A bill that requires parental permission for all minors to use a tanning bed advanced out of committee on Friday.

SB41, sponsored by Sen. Pat Jones (D-Holladay) was discussed by the House Health and Human Services committee for more than an hour, as numerous supporters testified as to dangers and health risks of teenage tanning.

Sancy A. Leachman, director of the Huntsman Cancer Institute’s Melanoma Cutaneous Oncology Program, said because tanning is addictive and a carcinogen, it is therefore is a public health issue.

“One of the greatest strengths in the leadership roles for the state of Utah has always been wise, proactive stands on healthy choices, healthy lifestyles and specific avoidance of toxic substances,” she said. “And that’s what this bill is.”

Jones said she is optimistic the bill will pass in the House once representatives hear the statistics about how tanning can affect the health of teenagers.

Adults older than 19 may no longer be required to take driver’s education classes to receive their driver’s license, if Gov. Gary Herbert signs HB266 into law after it passed the House 67-1 on Friday.

Rep. Brad Daw, R-Orem, said 40 states do not require driver education for adults older than 19. The bill, which passed after accepting amendments from the senate, requires that such people obtain a learning permit for three months and drive at least 40 hours prior to receiving a license.

Some state driving test examiners opposed the bill, saying some drivers, particularly those who have driven in foreign countries, could benefit from instructors who would help correct bad or dangerous habits.

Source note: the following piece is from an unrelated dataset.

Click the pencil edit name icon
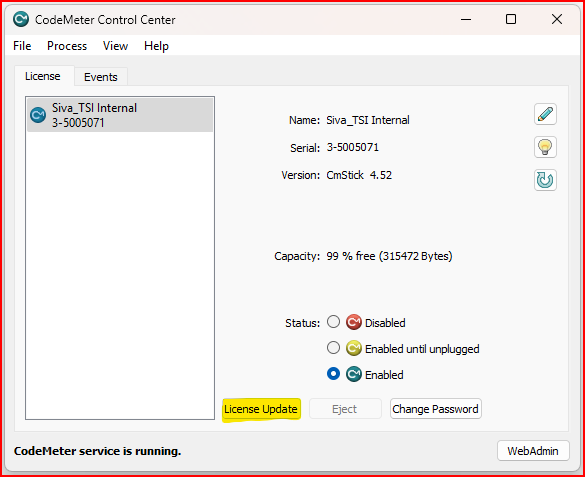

Daw said his motivation to push the bill came from a constituent who complained that his wife would need to spend between $300 and $500 for a driving class when she already knew how to drive.

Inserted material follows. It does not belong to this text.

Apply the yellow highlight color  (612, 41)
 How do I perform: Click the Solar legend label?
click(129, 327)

The discussion for entering into a court battle with the federal government to seize control over federal land continues.

The Health Education Amendment, sponsored by Rep. Bill Wright (R-Holden), passed the House and is on its way to the Senate where it is expected to pass. The bill allows schools to opt-out of sex education all together, and those that choose to continue teaching it would be forbidden from ever mentioning premarital sex, contraception or homosexuality.

Several Democratic House members spoke strongly against the bill, pointing out the debate was not about whether kids should be having sex, but rather, whether educators should teach the state’s youth why they should choose to be abstinent, and whether the students should be given simple, biological information that may protect them from tragic consequences.

On Feb. 5 a measure was defeated that would have taken more money that comes from severance tax money from oil and gas revenues out of the general fund, and lock it into a reserve account for future use. This would have put an approximated additional $20 million a year into the reserve account, but Evan Vickers (R-Cedar City) said it could also cause budget shortfalls and further cuts.

HJR6, Joint Resolution On Severance Tax, sponsored by Rep. Jim Nielson (R-Bountiful) now reemerged as a constitutional amendment.

Severance taxes are what the state collects any time a non-renewable resource (like coal) is sold in Utah. Currently, a big chunk of the money collected is already placed into the Permanent State Trust Fund to save for future generations, and the other part is place in the general fund.

After a five-year phase-in period, the amendment would require putting into trust funds 25 percent of the first $50 million of annual severance tax; 50 percent of the next $50 million; and 75 percent of all revenue beyond that.

Rep. Joel Briscoe (D-Salt Lake City) expressed worries it would take away flexibility of state leaders to deal with yearly budgets or unforeseen problems in the future.

Nielson said, “Are our needs today more important than future generations?”

House Minority Leader David Litvack (D-Salt Lake City) urged a study on the issue, saying too many questions are unanswered questions on how much flexibility would have to deal with important future issues.

“In my family we save for our children’s future,” he said. “But we don’t starve them tonight in order to do it.”

HJR6 passed the House and is on its way to the Senate. If it passes the issue will go to voters to accommodate a constitutional amendment.